Guerre civile ; la moins pire des guerres

 
Chateaubriand

Chateaubriand

 
 

François-René, vicomte de Chateaubriand [1768 -1848], est un écrivain et homme politique français.

Chateaubriand s'inscrit politiquement dans la mouvance royaliste. Plusieurs fois ambassadeur auprès de souverains divers, il est nommé ministre des Affaires étrangères de 1822 à 1824 sous la Restauration et compte, sous le règne de Charles X, parmi les ultraroyalistes. Les nombreuses responsabilités politiques et diplomatiques qui jalonnent sa carrière ainsi que son goût pour le voyage, en Amérique puis dans le bassin méditerranéen, structurent une vie marquée par l'exil et la nostalgie de la stabilité.

Le texte suivant est tiré de ses Mémoires d’outre-tombe (livre 33, chapitre 4).

 

 
 
Capture d’écran 21-02-2021 13.30.51.png
 
 

Viendra peut-être le temps, quand une société nouvelle aura pris la place de l’ordre social actuel, que la guerre paraîtra une monstrueuse absurdité, que le principe même n’en sera plus compris ; mais nous n’en sommes pas là.  Dans les querelles armées, il y a des philanthropes qui distinguent les espèces et sont prêts à se trouver mal au seul nom de guerre civile : « Des compatriotes qui se tuent ! des frères, des pères, des fils en face les uns des autres ! ».  Tout cela est fort triste, sans doute ; cependant un peuple s’est souvent retrempé et régénéré dans les discordes intestines.  Il n’a jamais péri par une guerre civile, et il a souvent disparu dans des guerres étrangères. Voyez ce qu'était l'Italie au temps de ses divisions, et voyez ce qu'elle est aujourd'hui. Il est déplorable d'être obligé de ravager la propriété de son voisin, de voir ses foyers ensanglantés par ce voisin ; mais, franchement, est-il beaucoup plus humain de massacrer une famille de paysans allemands que vous ne connaissez pas, qui n'a eu avec vous de discussion d'aucune nature, que vous volez, que vous tuez sans remords, dont vous déshonorez en sûreté de conscience les femmes et les filles, parce que c'est la guerre ? Quoi qu'on en dise, les guerres civiles sont moins injustes, moins révoltantes et plus naturelles que les guerres étrangères, quand celles-ci ne sont pas entreprises pour sauver l'indépendance nationale. Les guerres civiles sont fondées au moins sur des outrages individuels, sur des aversions avouées et reconnues ; ce sont des duels avec des seconds, où les adversaires savent pourquoi ils ont l'épée à la main. Si les passions ne justifient pas le mal, elles l'excusent, elles l'expliquent, elles font concevoir pourquoi il existe. La guerre étrangère, comment est-elle justifiée ? Des nations s'égorgent ordinairement parce qu'un roi s'ennuie, qu'un ambitieux se veut élever, qu'un ministre cherche à supplanter un rival. Il est temps de faire justice de ces vieux lieux communs de sensiblerie, plus convenables aux poètes qu'aux historiens : Thucydide, César, Tite-Live se contentent d'un mot de douleur et passent.
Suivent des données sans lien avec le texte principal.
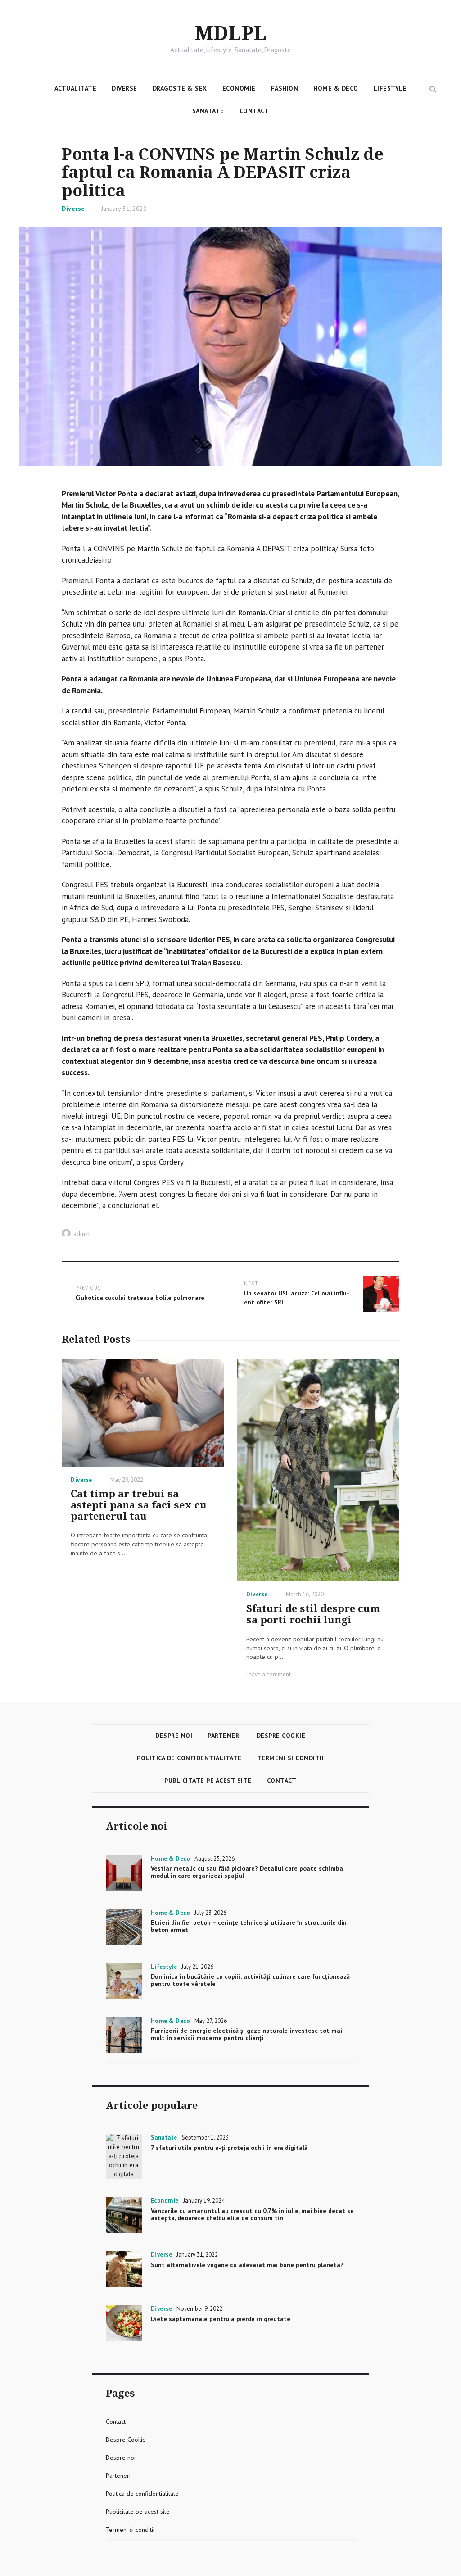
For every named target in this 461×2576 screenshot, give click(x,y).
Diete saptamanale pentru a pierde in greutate (220, 2319)
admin (81, 1234)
La guerre civile, malgré ses calamités, n'a qu'un danger réel : si les factions ont recours à l’étranger ou si l'étranger, profitant des divisions d'un peuple, attaque ce peuple ; la conquête pourrait être le résultat d'une telle position. La Grande-Bretagne, l'Ibérie, la Grèce constantinopolitaine, de nos jours la Pologne, nous offrent des exemples qu'on ne doit pas oublier. Toutefois, pendant la Ligue, les deux partis appelant à leur aide des Espagnols et des Anglais, des Italiens et des Allemands ceux-ci se contrebalancèrent et ne dérangèrent point l’équilibre que les Français armés maintenaient entre eux.